* **LISTED ENTRIES**:
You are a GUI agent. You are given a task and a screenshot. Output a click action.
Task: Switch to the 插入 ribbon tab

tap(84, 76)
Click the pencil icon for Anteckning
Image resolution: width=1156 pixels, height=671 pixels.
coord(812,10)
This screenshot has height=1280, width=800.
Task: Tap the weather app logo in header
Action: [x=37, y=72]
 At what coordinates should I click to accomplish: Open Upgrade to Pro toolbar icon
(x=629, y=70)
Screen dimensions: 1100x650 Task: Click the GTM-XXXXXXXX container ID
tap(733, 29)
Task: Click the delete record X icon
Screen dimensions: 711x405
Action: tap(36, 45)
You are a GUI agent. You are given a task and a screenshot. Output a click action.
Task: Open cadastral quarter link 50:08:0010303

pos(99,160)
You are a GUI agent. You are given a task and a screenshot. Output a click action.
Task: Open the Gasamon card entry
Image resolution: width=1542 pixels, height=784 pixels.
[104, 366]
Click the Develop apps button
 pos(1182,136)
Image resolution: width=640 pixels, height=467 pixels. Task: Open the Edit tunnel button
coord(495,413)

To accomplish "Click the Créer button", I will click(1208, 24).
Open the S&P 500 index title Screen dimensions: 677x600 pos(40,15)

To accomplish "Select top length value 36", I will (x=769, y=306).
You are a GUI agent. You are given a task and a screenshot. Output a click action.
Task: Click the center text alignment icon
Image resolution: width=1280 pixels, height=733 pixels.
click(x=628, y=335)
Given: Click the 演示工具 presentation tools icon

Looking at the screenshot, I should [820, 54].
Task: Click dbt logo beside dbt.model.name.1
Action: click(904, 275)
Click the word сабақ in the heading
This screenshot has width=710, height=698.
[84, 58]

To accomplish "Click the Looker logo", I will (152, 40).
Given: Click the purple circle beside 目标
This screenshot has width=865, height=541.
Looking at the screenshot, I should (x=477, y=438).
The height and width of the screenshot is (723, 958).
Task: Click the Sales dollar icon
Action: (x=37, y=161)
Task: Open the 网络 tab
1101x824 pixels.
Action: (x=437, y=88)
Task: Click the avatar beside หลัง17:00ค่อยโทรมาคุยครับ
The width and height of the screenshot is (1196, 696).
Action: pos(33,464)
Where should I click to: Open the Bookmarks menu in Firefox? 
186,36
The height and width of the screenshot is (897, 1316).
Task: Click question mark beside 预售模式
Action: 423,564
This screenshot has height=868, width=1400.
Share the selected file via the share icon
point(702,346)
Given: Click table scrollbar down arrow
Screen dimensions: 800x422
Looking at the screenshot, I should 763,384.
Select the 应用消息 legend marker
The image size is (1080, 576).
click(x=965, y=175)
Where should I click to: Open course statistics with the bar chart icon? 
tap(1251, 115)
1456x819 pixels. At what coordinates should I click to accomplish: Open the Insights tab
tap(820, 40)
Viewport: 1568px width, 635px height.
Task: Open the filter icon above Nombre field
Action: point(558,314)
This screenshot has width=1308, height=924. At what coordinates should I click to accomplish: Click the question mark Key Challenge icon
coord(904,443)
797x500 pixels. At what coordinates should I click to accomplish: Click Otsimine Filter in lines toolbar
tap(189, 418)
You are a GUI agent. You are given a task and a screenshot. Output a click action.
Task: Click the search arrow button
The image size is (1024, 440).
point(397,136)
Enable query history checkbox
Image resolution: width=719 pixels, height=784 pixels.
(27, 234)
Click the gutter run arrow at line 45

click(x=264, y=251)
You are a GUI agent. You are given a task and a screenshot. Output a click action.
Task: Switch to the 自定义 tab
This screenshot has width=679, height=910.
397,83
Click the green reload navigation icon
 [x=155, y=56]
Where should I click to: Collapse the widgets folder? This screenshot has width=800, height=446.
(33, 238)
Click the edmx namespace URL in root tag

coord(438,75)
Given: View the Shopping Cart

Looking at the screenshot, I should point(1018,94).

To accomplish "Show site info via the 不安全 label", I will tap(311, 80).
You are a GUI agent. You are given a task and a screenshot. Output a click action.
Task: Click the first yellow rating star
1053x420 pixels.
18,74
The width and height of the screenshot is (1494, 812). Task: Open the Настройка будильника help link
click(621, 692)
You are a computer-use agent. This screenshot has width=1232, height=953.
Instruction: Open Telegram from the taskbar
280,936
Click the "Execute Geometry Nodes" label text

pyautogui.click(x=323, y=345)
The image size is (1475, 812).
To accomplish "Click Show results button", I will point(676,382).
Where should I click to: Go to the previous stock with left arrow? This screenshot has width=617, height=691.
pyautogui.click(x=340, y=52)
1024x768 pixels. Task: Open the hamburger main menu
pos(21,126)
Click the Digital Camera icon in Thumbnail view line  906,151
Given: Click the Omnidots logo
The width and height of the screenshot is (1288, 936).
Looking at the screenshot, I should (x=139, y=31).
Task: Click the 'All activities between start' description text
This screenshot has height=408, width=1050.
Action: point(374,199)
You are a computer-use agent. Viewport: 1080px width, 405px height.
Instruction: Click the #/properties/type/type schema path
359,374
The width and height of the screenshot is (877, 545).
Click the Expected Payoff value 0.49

* **EXERCISE REQUIREMENTS**: Return the stretch of the records from the line containing "Task: Open the 网络 tab" through the line containing "point(702,346)", both included, reproducing each line without any change.

* **ANSWER BELOW**:
Task: Open the 网络 tab
1101x824 pixels.
Action: (x=437, y=88)
Task: Click the avatar beside หลัง17:00ค่อยโทรมาคุยครับ
The width and height of the screenshot is (1196, 696).
Action: pos(33,464)
Where should I click to: Open the Bookmarks menu in Firefox? 
186,36
The height and width of the screenshot is (897, 1316).
Task: Click question mark beside 预售模式
Action: 423,564
This screenshot has height=868, width=1400.
Share the selected file via the share icon
point(702,346)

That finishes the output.